“Unraveling the Dark Pact: Why the Pale Trump Boys Fear for Their Futures with Uncle Elon”
In a twist that only a world brimming with irony could conjure, the Trump brothers have found themselves in a bizarre reality that begs the question: What happens when aristocracy meets absurdity? In a startling tableau from Washington, Eric and Donald Trump Jr. are reportedly slouched in their chairs, faces pale and eyes drooping, as they question their Uncle Elon about the fine print of their new “family bonding” experience involving blood donations. Picture this: the boys, weary and weak, just wanting to drink Gatorade and catch up on their favorite shows—because really, who thought a family weekend could feel more like a scene from a dystopian sci-fi flick? As they grapple with IVs and a dubious sense of commitment, we’re left to wonder if this is what they meant by trading blood for tech support. If you think that’s a head-scratcher, wait until you read the rest of the hilariously surreal antics unfolding in the latest Onion piece! Click below to dive in. <a href="https://theonion.com/wp-content/uploads/2025/03/PaleTrumpBoysIHAGR.jpg”>LEARN MORE.

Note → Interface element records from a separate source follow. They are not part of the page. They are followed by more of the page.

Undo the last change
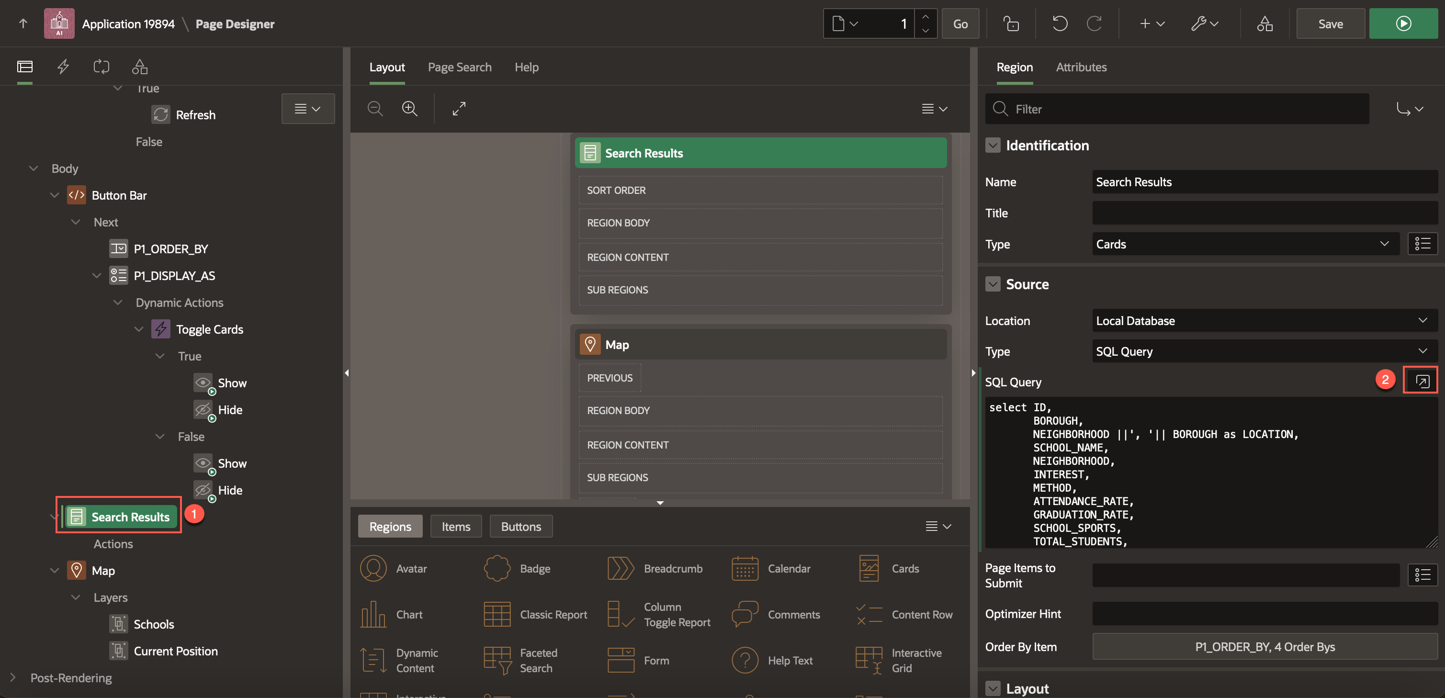The width and height of the screenshot is (1445, 698). click(1059, 24)
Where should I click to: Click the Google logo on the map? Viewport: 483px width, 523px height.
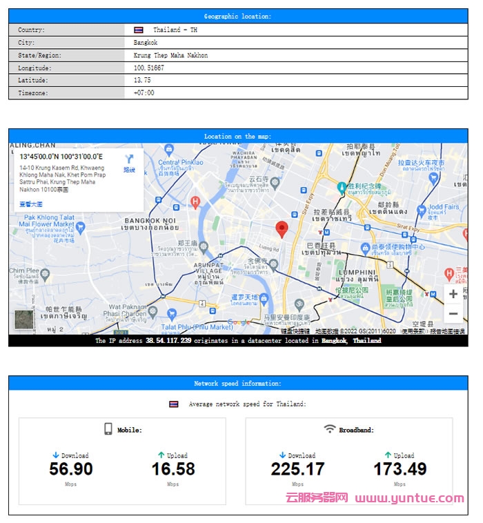[239, 322]
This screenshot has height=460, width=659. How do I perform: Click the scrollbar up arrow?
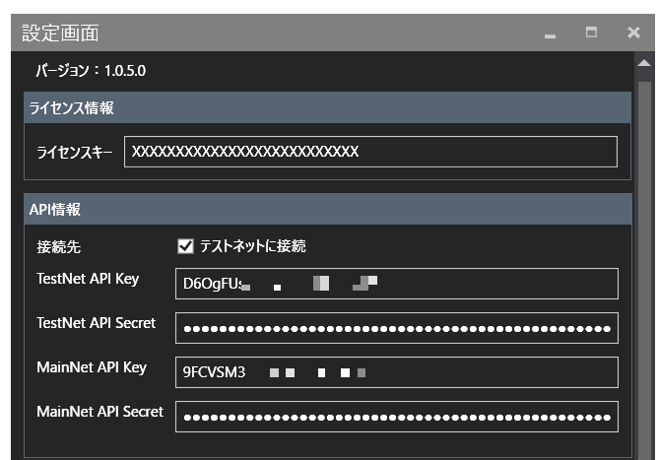[644, 63]
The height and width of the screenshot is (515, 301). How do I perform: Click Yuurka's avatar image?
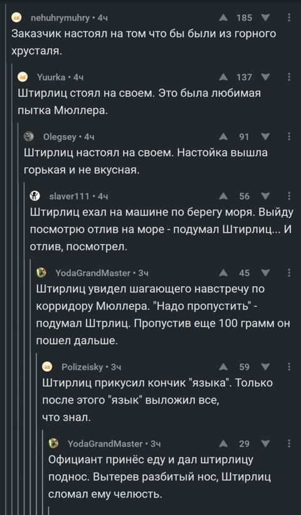pyautogui.click(x=23, y=78)
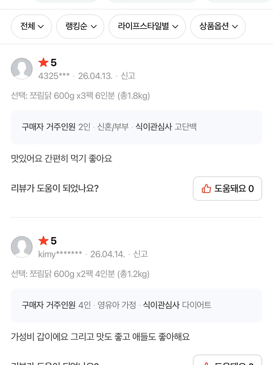Open the 라이프스타일별 filter dropdown
The height and width of the screenshot is (365, 273).
(x=147, y=26)
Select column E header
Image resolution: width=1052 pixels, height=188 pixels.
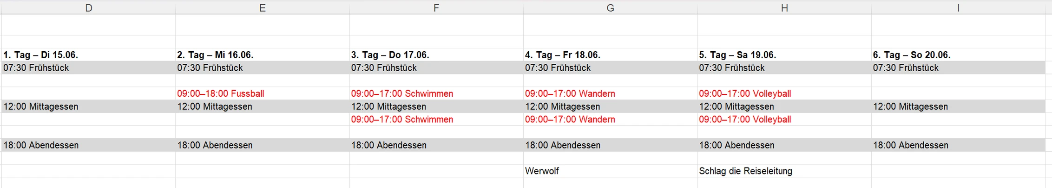point(263,7)
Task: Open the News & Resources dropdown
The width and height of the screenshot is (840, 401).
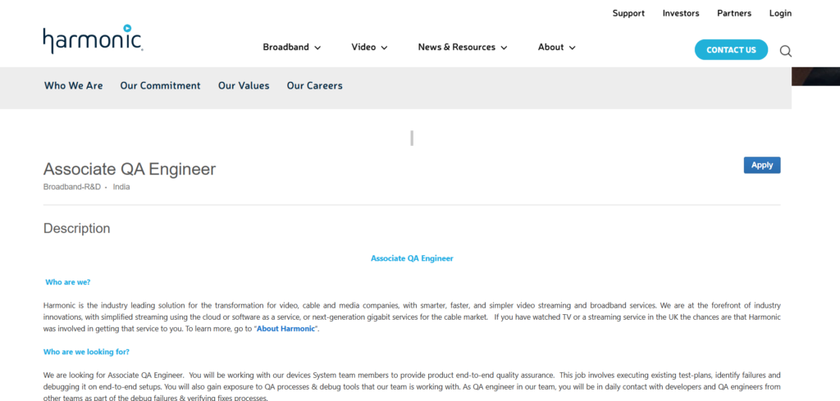Action: tap(462, 48)
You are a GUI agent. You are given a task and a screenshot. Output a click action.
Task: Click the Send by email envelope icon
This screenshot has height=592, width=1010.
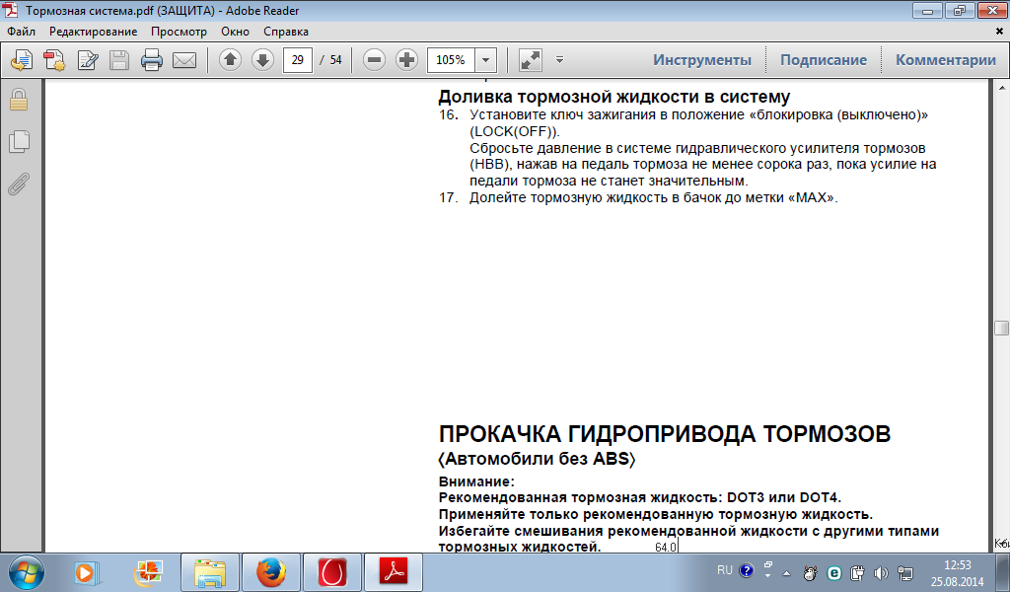[x=183, y=60]
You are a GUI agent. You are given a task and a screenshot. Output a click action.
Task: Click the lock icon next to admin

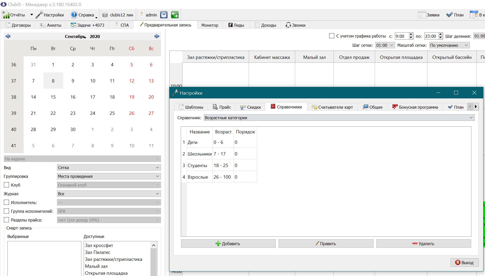164,15
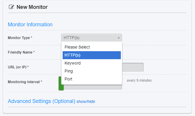Click the every 5 minutes interval text
The width and height of the screenshot is (195, 116).
coord(139,80)
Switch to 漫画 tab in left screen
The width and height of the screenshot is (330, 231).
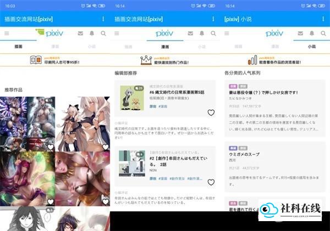point(55,47)
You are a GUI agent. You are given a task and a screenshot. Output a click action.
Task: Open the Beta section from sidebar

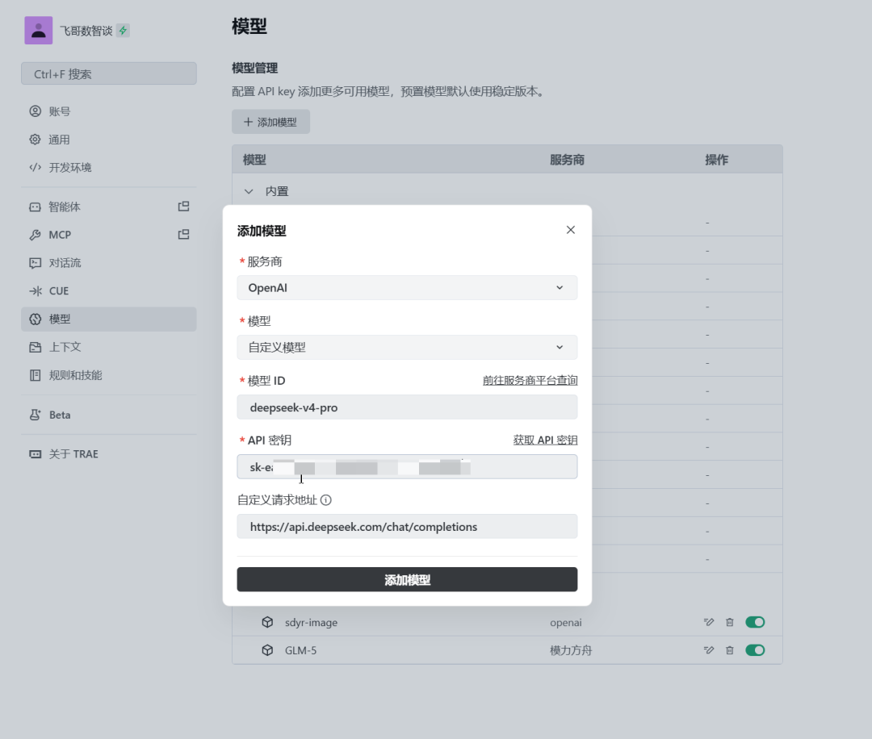[x=50, y=415]
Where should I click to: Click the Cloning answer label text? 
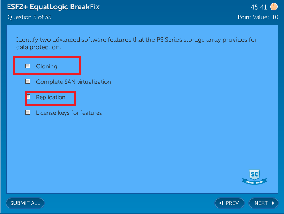47,66
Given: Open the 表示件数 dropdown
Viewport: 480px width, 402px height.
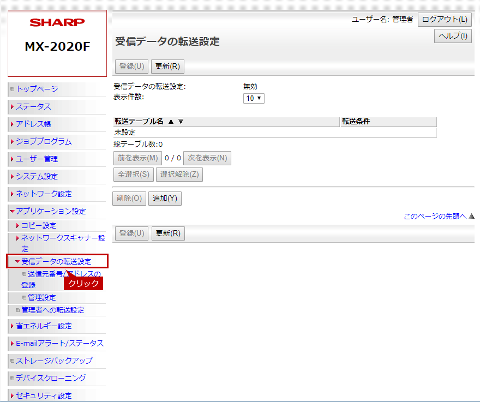Looking at the screenshot, I should 254,98.
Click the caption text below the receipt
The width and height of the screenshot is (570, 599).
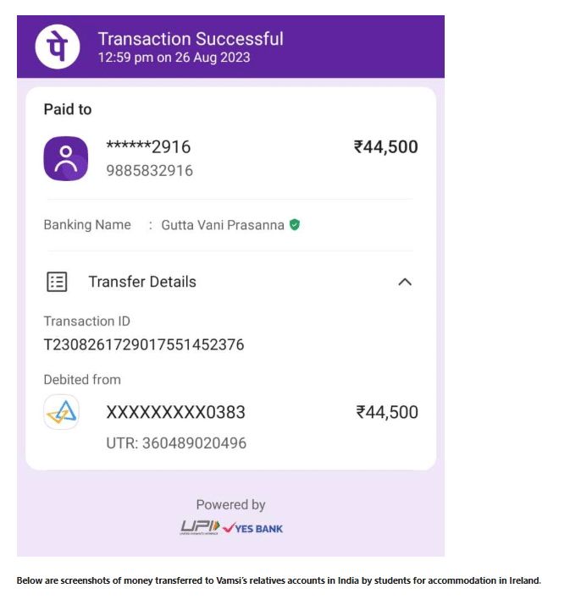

WASHINGTON—Slumping back in their chairs and whining at the sight of intravenous lines in their bruised arms, a pale Eric Trump and Donald Trump Jr. reportedly asked their Uncle Elon on Friday when they could stop giving him blood. “We’re tired, Uncle Elon—tired and hungry,” said Eric, the younger of the Trump boys, who began to pick at the medical tape adhering the needle to his skin, only to have a DOGE aide to slap at his hand. “You said we could drink Gatorade and watch Harley Quinn on the iPad, but now we’re too dizzy to pay attention. When is the blood harvesting going to be over? Uncle Elon, we don’t even have any more bloods [sic] left to give.” At press time, reports confirmed the Trump boys were left covered in blood after their Uncle Elon popped.